:: INSTRUCTIONS TO FOLLOW ::
Only an exact repetition of all the entries will be accepted.

Collected data
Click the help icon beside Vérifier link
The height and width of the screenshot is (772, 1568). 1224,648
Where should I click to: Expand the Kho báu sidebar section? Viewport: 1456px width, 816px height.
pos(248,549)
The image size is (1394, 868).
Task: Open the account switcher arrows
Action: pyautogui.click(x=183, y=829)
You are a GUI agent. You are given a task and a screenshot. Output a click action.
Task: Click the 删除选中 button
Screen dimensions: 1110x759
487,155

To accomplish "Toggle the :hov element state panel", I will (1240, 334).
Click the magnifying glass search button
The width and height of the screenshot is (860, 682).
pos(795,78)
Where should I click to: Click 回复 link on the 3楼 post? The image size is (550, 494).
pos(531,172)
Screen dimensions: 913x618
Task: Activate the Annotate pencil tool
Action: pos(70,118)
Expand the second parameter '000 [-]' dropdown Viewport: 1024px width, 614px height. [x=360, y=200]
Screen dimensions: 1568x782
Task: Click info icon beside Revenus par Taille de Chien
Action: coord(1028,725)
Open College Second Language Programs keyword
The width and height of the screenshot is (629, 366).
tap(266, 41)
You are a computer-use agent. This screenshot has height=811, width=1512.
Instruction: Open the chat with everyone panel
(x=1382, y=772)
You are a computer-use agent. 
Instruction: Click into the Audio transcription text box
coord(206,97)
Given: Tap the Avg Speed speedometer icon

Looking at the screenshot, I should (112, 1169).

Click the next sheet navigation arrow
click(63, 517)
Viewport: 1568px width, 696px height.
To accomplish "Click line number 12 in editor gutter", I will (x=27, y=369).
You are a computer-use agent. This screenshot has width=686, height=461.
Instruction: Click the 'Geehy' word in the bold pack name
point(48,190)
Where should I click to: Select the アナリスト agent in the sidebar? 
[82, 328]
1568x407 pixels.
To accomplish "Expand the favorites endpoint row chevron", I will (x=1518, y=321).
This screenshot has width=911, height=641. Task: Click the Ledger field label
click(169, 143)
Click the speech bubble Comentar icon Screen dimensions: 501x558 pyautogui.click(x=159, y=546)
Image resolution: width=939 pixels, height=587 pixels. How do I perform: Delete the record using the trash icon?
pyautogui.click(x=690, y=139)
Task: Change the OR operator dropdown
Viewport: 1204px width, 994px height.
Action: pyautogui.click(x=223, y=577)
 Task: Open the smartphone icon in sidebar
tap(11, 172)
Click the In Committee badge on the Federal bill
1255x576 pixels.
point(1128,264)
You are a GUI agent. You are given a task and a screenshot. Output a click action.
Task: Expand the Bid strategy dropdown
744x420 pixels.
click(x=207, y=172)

:: EXERCISE RESULT ::
Click the help icon beside Vérifier link
The height and width of the screenshot is (772, 1568). 1224,648
Where should I click to: Expand the Kho báu sidebar section? Viewport: 1456px width, 816px height.
pos(248,549)
The image size is (1394, 868).
Task: Open the account switcher arrows
Action: pyautogui.click(x=183, y=829)
You are a GUI agent. You are given a task and a screenshot. Output a click action.
Task: Click the 删除选中 button
Screen dimensions: 1110x759
487,155

To accomplish "Toggle the :hov element state panel", I will (1240, 334).
Click the magnifying glass search button
The width and height of the screenshot is (860, 682).
pos(795,78)
Where should I click to: Click 回复 link on the 3楼 post? The image size is (550, 494).
pos(531,172)
Screen dimensions: 913x618
Task: Activate the Annotate pencil tool
Action: pos(70,118)
Expand the second parameter '000 [-]' dropdown Viewport: 1024px width, 614px height. [x=360, y=200]
Screen dimensions: 1568x782
Task: Click info icon beside Revenus par Taille de Chien
Action: coord(1028,725)
Open College Second Language Programs keyword
The width and height of the screenshot is (629, 366).
tap(266, 41)
You are a computer-use agent. This screenshot has height=811, width=1512.
Instruction: Open the chat with everyone panel
(x=1382, y=772)
You are a computer-use agent. 
Instruction: Click into the Audio transcription text box
coord(206,97)
Given: Tap the Avg Speed speedometer icon

Looking at the screenshot, I should (112, 1169).

Click the next sheet navigation arrow
click(63, 517)
Viewport: 1568px width, 696px height.
To accomplish "Click line number 12 in editor gutter", I will (x=27, y=369).
You are a computer-use agent. This screenshot has width=686, height=461.
Instruction: Click the 'Geehy' word in the bold pack name
point(48,190)
Where should I click to: Select the アナリスト agent in the sidebar? 
[82, 328]
1568x407 pixels.
To accomplish "Expand the favorites endpoint row chevron", I will (x=1518, y=321).
This screenshot has width=911, height=641. Task: Click the Ledger field label
click(169, 143)
Click the speech bubble Comentar icon Screen dimensions: 501x558 pyautogui.click(x=159, y=546)
Image resolution: width=939 pixels, height=587 pixels. How do I perform: Delete the record using the trash icon?
pyautogui.click(x=690, y=139)
Task: Change the OR operator dropdown
Viewport: 1204px width, 994px height.
Action: pyautogui.click(x=223, y=577)
 Task: Open the smartphone icon in sidebar
tap(11, 172)
Click the In Committee badge on the Federal bill
1255x576 pixels.
point(1128,264)
You are a GUI agent. You are given a task and a screenshot. Output a click action.
Task: Expand the Bid strategy dropdown
744x420 pixels.
click(x=207, y=172)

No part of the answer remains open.